I rapporti tra di loro sono complessi e sfaccettati e, pur nell’affetto che le lega, il fil rouge è sempre l’incomprensione e la conflittualità. Concentrate primariamente su se stesse e viziate - è da considerare, infatti, che sono tutte provenienti da famiglie borghesi - le protagoniste fanno notare alle altre (e agli altri) quello che in realtà odiano inconsciamente di loro stesse, in una frenesia di vita, tra fallimenti e insuccessi, difficile da controllare.

L'aspetto più interessante di Girls, e che la differenzia da tutte le altre serie dramedy del genere, è infatti che le protagoniste per la maggior parte del tempo non sono per niente simpatiche, hanno tutte forti lati insensibili ed egocentrici. Tuttavia riescono a suscitare empatia proprio per le loro nevrosi e le loro contraddizioni, in una coerenza paradossale ma che fa trasparire autenticità. Del resto tutti a volte siamo odiosi, tutti abbiamo dei lati del carattere poco amabili, e può accadere che con il nostro comportamento finiamo per allontanare le persone che più ci amano e ci sono vicine. 

Emblematico in questo senso è il rapporto che Hannah ha con Adam (Adam Driver), l’unico dei tanti uomini a essere una costante nella sua vita, in un modo o nell’altro. Se all’inizio la loro relazione è indefinita e incentrata primariamente sul sesso, la dinamica tra i due si evolve e si trasforma. Dopo diverse peripezie i due si mettono stabilmente insieme, ma presto questa nuova situazione si spezza, perché entrambi sono persone con enormi ferite, che insieme non riescono a sanare. Le loro vite si intersecano e si inseguono fino alla fine, nello struggimento e nella speranza di un ricongiungimento che non può avvenire, come spesso accade nella vita reale.

E alla fine questa è la forza di Girls: pur utilizzando tipiche forme narrative drammatiche che fanno rimanere lo spettatore incollato allo schermo, non vengono mai lesinate le parti più scomode e fastidiose della vita. Tra litigi, malintesi, tradimenti, dipendenze, malattie veneree, gravidanze, la serie è un flusso incalzante a tratti delizioso, a tratti disturbante, che ci fa riflettere su noi stessi e sui rapporti che abbiamo instaurato nel corso della vita (e che forse dovremmo interrompere). Le protagoniste sono immerse in una nevrosi collettiva, inseguendo continuamente qualcosa senza mai essere pienamente soddisfatte: quello che sembra il destino di tutto il genere femminile (e forse anche maschile).

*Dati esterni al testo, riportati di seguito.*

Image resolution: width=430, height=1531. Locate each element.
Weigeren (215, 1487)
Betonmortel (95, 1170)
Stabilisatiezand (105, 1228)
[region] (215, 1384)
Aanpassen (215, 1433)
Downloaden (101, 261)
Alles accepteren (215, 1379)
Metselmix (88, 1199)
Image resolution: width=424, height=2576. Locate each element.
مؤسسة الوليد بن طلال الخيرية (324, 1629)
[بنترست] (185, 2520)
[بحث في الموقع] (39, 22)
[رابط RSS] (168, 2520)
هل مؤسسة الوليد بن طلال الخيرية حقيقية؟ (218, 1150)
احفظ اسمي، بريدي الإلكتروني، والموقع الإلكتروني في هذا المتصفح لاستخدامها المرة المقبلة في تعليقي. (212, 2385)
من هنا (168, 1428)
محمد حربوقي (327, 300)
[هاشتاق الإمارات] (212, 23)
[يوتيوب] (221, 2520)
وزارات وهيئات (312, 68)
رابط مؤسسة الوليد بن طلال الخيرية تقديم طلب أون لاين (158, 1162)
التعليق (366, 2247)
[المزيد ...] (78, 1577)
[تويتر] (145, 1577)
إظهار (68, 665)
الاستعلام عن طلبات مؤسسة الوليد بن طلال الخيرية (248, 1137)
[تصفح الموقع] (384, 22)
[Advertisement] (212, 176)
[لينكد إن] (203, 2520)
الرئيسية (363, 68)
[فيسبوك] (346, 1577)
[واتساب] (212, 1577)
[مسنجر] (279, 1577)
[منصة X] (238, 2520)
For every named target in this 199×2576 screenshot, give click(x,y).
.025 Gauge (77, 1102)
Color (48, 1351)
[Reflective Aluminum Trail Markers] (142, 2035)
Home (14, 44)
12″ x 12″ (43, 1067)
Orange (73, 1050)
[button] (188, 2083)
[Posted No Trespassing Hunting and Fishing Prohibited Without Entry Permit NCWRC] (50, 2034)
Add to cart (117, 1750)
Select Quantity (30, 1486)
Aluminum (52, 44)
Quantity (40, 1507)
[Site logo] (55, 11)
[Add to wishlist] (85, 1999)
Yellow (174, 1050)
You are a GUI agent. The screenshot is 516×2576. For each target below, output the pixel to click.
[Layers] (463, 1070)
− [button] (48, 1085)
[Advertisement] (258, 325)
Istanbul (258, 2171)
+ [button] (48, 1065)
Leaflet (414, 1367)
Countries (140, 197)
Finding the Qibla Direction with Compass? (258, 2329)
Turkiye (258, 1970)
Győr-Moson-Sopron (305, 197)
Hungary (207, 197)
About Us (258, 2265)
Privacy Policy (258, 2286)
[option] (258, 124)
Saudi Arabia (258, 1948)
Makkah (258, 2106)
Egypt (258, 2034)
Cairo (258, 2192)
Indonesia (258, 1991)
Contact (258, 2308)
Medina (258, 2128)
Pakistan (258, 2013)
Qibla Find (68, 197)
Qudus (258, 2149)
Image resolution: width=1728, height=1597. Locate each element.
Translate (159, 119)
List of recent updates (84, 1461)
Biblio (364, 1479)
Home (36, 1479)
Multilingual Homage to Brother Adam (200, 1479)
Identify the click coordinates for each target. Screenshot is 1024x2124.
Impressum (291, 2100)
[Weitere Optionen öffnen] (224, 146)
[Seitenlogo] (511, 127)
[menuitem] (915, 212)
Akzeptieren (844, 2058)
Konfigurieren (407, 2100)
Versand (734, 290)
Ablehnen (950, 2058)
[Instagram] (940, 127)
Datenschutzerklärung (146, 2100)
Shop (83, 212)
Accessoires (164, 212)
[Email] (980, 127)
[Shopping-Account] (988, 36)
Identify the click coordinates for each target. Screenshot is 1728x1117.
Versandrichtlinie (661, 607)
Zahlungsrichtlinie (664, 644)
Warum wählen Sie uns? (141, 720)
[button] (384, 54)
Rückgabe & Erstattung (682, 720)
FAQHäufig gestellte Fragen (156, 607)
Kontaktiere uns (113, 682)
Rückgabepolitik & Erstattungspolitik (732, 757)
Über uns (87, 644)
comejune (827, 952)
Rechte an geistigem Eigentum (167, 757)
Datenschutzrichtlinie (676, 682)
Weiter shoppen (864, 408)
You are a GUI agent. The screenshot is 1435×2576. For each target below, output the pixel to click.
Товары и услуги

E dove porta tutta questa frenesia? In realtà non lo sappiamo, e solo crescendo come individui, e specialmente grazie al fallimento, riusciamo ad aggiustare il tiro e a trovare il coraggio di darci da fare per provare a realizzare i nostri sogni. Proprio come Hannah che, nonostante alla fine si ritrovi con una gravidanza da un rapporto occasionale e poi un bambino da crescere, accetta di essere diventata adulta e se ne va da New York.